A historian sets out to discover his own past.
Crais (History and African Studies/Emory University; co-editor: Poverty, War, and Violence in South Africa, 2011, etc.) suffers from chronic childhood amnesia, a condition that leaves him bereft of memories of his youngest years. “I am a contradiction,” he writes. “I am a historian who can’t remember.” This form of amnesia results from early childhood trauma—in the author’s case, his mother’s attempt to drown him in a bathtub when he was 3 after her husband abandoned her and their five children; and her attempted suicide a few years later. These two violent episodes punctuated a devastating youth. Crais lived for years with his alcoholic mother in a roach-infested apartment, hungry and neglected; from time to time, he was shunted among relatives. In his attempt to revive that period, the author decided to apply a historian’s methodology, interviewing his mother and sisters, examining photographs and public records, and visiting old neighborhoods. What he found unnerved him. “The past is a mess,” he writes, “a bloody terrible mess of infinite horror”: mental illness, suicide, alcoholism and poverty.
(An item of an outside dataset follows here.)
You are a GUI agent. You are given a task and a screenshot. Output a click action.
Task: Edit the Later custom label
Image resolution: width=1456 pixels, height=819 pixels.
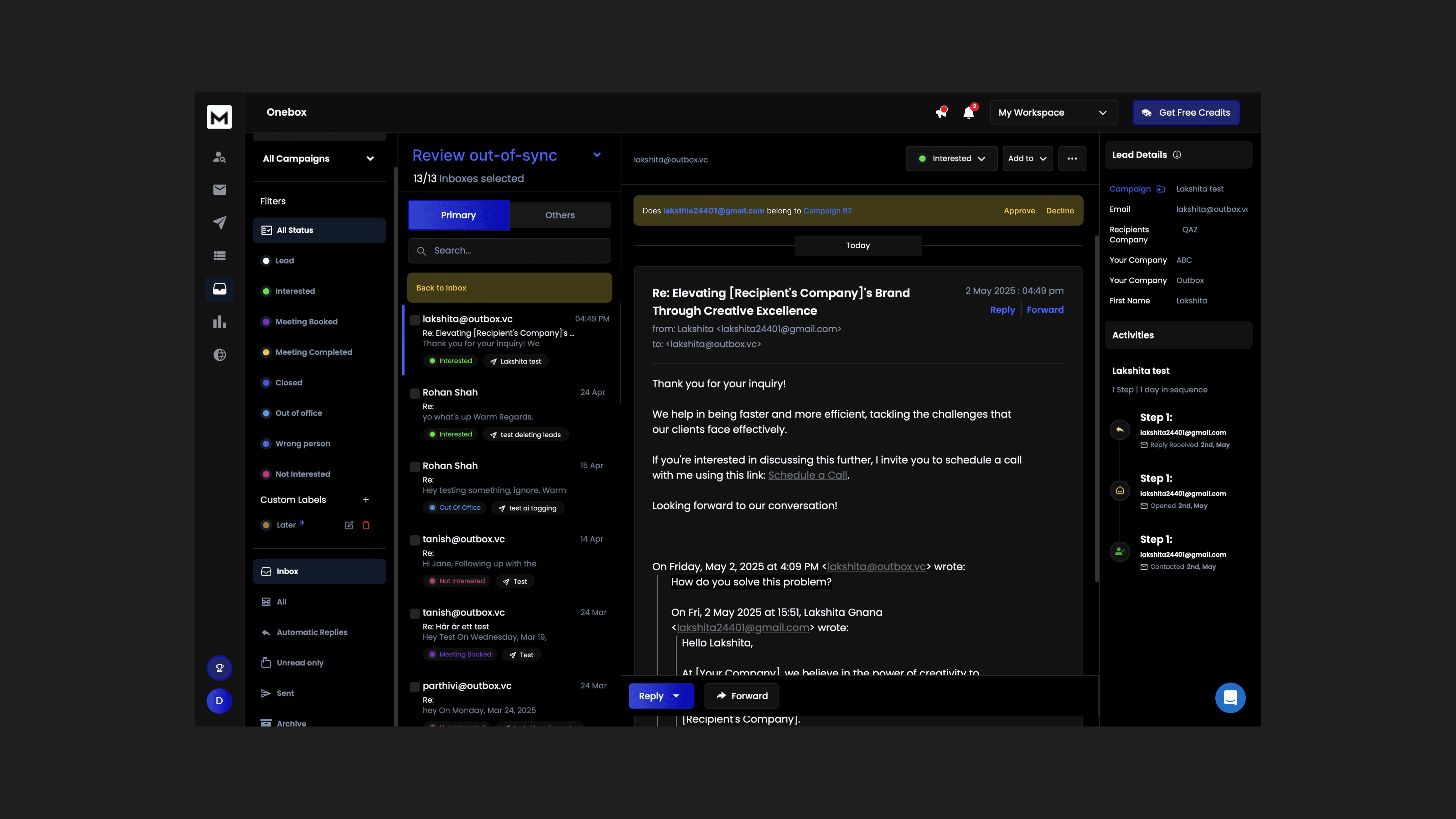click(x=349, y=525)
He felt “dirty,” he admits, “not only from prying into the lives of others but by association—too close to a chasm of tragedies from which I want to escape but seem instead to be falling into.” Along with historical research, Crais turned to neuroscience to help him understand his own identity. “Trauma obliterates time,” he writes. “Trauma trips up the elaborate choreography of being….” Sadly Crais’ siblings have become casualties of the family’s history, living “in despair, with broken marriages, depression, abusive relationships, and substance abuse.” Yet the author has managed not only to survive, but to thrive.
This memoir of anguish and struggle is a story of remarkable strength and unlikely, inexplicable resilience.